Editorial |
Todo comenzó en el cuarto toro de la ganadería de Álvaro Núñez; recibo capotero, toreando con una sola mano el percal, verónicas templadas moldeadas con duende levantó desde el inicio al público maestrante del coso baratillero. Ya en el tercio de banderillas pidió a la presidencia una silla de tijera ejecutando el tercer par al quiebro sentado; Sevilla paró sus relojes y la Maestranza en pie.
Al compás de la silla comenzó la faena de muleta, con una obra maestra de improvisación, duende, pureza y temple marcando muletazos llenos de sentimiento y sobre todo cercanía con el toro; bien arrimao'.
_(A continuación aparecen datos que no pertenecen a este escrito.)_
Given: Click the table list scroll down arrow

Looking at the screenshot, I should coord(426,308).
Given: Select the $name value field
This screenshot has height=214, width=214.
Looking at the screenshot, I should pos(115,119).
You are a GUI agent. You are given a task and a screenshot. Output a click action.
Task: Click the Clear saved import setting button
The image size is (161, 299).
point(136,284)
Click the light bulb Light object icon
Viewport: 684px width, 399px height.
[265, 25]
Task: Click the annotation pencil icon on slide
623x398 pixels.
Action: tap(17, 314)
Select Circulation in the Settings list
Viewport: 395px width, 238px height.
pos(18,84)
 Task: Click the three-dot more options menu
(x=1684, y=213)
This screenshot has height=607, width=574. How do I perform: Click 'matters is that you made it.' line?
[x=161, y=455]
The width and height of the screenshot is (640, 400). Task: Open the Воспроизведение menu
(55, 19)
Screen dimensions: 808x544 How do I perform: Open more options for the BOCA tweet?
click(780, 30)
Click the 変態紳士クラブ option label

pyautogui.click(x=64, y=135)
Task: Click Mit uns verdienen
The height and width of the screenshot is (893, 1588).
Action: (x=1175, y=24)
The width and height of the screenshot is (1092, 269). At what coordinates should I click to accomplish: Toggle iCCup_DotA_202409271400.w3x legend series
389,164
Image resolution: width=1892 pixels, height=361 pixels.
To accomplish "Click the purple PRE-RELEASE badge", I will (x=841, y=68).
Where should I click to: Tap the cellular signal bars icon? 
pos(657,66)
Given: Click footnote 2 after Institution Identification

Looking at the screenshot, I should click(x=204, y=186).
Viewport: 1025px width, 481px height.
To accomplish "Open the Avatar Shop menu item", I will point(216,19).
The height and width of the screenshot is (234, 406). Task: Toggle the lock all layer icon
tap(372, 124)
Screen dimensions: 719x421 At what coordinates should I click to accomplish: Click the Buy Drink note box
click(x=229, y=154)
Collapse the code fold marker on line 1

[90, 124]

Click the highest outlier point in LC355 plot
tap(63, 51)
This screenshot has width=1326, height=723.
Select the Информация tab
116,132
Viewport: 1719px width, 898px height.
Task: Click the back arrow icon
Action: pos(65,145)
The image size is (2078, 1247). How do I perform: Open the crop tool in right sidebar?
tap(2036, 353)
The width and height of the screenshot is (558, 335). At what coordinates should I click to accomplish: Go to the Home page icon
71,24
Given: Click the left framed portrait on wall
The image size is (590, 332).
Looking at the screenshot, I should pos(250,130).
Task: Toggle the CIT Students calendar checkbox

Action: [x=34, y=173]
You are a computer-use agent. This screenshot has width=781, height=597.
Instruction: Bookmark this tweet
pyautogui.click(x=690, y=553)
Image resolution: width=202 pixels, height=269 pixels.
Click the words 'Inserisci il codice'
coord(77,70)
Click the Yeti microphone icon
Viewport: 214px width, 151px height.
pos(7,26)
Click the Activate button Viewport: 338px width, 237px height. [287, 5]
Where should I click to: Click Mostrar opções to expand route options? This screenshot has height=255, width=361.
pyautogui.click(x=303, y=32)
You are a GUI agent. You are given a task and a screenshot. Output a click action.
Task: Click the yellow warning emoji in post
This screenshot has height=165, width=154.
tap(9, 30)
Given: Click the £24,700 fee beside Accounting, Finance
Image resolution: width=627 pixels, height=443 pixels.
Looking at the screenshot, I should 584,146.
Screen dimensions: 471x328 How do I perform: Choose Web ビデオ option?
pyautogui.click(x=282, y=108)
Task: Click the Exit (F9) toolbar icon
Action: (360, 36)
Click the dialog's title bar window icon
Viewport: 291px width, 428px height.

Este cuarto de la tarde fue a más, lleno de intensidad y el astado marcó con clase y compás respondiendo con raza a Morante. Y Sevilla... Sevilla es luna llena donde los faroles de su Feria hacen bello su alumbrar. La Real Maestranza se vino arriba y el albero cambio de color cubriéndose de pureza y oro. Un toreo sin igual lleno de tradición y vanguardia, estilo que define al maestro de la Puebla del Río.
Aunque la espada no le ayudó... las casi dos orejas y el rabo que podrían haber rematado, se materializaron en dos vueltas al ruedo llenas de emociones y sentimientos; Sevilla completamente entregada a su querido y añorado Morante de la Puebla. No le concedieron abrir las maderas del coso baratillero, pero el público enloquecido de arte llegó a saltar al ruedo con la intención de sacar a Morante a hombros por la Puerta del Príncipe, ignorando cualquier tipo de reglamentación.
Morante salió finalmente a hombros por la Puerta de Cuadrillas con la Maestranza rendida a sus pies. Un nuevo capítulo que reafirma la historia de la tauromaquia bajo el sello de José Antonio, ¡Morante de la Puebla!